• _Task goal_: Take the entries that follow and return exactly the lines from the one holding "You are a computer-use agent. 1092x902" through the one holding "Reload the page", both included. Nothing else is needed.
-- Data follows --
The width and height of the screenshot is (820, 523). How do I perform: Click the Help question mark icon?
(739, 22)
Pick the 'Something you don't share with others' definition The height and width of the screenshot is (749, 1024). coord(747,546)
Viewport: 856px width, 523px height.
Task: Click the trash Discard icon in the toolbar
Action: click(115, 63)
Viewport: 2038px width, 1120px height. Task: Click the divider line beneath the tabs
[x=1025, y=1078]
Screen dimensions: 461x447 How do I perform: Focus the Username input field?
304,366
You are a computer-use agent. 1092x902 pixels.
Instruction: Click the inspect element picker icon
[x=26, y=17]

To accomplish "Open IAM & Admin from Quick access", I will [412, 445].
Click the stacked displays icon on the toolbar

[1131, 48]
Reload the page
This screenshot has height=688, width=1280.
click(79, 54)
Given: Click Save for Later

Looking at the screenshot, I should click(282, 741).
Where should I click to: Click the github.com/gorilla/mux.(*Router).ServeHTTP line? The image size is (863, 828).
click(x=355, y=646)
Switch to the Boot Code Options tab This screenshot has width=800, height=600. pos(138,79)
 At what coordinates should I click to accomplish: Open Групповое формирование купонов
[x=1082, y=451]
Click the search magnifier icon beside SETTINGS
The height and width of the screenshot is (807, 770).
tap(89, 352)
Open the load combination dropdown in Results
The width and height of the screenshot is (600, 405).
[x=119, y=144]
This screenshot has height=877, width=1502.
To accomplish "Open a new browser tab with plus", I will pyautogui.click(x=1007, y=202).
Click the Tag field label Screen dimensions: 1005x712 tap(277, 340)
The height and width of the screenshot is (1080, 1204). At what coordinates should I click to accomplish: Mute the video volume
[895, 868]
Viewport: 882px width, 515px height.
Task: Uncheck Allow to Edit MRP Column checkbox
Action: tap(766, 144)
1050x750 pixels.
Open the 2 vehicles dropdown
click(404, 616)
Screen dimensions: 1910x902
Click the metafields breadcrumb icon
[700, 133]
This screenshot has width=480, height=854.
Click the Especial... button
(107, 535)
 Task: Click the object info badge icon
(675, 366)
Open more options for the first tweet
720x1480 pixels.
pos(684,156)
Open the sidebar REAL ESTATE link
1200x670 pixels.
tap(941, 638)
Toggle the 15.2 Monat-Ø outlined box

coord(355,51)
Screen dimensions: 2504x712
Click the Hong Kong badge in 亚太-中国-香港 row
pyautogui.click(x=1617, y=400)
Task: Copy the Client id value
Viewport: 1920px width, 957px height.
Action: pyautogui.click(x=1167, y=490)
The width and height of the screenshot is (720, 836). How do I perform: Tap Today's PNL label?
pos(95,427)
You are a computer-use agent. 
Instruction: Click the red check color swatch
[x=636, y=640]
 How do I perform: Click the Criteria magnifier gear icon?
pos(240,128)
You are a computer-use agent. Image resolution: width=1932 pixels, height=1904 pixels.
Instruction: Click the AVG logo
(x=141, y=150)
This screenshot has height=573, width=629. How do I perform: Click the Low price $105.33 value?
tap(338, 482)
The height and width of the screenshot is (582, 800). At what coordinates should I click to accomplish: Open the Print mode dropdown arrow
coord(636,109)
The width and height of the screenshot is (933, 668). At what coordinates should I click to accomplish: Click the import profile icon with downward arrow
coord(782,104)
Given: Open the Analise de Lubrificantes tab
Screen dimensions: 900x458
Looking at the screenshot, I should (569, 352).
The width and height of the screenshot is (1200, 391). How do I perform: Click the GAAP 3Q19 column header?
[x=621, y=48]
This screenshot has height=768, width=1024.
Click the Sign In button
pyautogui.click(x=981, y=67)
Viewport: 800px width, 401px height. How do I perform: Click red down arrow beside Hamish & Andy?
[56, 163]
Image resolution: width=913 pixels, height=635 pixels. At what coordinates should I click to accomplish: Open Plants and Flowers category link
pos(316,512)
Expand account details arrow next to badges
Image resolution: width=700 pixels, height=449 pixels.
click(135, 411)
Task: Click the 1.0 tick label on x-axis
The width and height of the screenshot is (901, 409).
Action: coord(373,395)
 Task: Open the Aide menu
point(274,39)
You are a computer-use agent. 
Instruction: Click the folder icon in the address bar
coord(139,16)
-- Data concluded --
• _Output_:
You are a computer-use agent. 1092x902 pixels.
Instruction: Click the inspect element picker icon
[x=26, y=17]

To accomplish "Open IAM & Admin from Quick access", I will [412, 445].
Click the stacked displays icon on the toolbar

[1131, 48]
Reload the page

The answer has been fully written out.